SELECTED EXTRACT ▸
Colm Collins

Sport

Club management
- Years: Club
- Clare

= Colm Collins =

Gaelic football manager

Colm Collins is a Gaelic football manager, associated with Cratloe GAA club.

==Career==
Collins is a native of Kilmihil. He began managing Clare in late 2013 and became the longest-serving inter-county football manager when Mickey Harte left Tyrone.

Collins led Clare from Division 4 to Division 3 of the National Football League, then to Division 2 where he consolidated his team's position. He led Clare to the 2016 All-Ireland Senior Football Championship qauerter-finals. He stayed on as Clare's manager for 2018. At the end of that year he became the fourth longest-serving manager after Mickey Harte, Jim Gavin and Malachy O'Rourke. At the end of 2019, the third longest, he announced then that he would take time to consider his future after Clare's championship exit. He led Clare to the 2022 All-Ireland Senior Football Championship quarter-finals, when they had the beating of Roscommon.

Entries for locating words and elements
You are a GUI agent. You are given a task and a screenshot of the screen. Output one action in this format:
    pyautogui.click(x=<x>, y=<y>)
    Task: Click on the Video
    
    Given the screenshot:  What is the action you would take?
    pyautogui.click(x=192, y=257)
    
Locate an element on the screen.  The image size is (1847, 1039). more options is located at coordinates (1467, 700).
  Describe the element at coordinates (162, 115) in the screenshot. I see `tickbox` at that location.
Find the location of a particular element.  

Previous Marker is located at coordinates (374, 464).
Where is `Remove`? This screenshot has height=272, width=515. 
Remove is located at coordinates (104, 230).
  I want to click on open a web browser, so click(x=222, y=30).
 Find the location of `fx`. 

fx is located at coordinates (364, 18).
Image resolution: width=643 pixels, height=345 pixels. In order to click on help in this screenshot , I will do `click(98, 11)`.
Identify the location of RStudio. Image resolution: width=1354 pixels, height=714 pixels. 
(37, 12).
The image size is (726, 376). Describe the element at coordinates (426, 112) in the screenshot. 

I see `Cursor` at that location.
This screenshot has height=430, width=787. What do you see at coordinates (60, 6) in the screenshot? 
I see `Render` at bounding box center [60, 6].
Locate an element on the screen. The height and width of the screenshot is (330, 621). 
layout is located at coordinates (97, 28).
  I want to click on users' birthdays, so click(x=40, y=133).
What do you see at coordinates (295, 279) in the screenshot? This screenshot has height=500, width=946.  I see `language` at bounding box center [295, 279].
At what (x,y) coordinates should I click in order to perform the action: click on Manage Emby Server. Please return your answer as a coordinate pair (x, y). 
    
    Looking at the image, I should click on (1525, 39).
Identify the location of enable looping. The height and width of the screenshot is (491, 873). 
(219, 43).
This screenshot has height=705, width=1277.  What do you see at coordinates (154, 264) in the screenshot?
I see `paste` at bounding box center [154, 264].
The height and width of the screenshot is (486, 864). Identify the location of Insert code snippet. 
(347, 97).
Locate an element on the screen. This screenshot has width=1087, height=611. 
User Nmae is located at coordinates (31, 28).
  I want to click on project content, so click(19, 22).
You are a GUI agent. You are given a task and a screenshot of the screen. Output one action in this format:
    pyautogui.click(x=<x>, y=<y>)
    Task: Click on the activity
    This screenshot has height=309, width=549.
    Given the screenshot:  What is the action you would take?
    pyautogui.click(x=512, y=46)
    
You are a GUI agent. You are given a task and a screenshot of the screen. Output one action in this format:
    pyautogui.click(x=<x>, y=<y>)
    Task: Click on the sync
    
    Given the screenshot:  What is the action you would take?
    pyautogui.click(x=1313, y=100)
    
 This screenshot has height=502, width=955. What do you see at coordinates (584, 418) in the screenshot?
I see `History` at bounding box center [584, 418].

REQUIREMENT ▸ In the article on Colm Collins, which place is he a native of?

CORRECT RESPONSE ▸ Kilmihil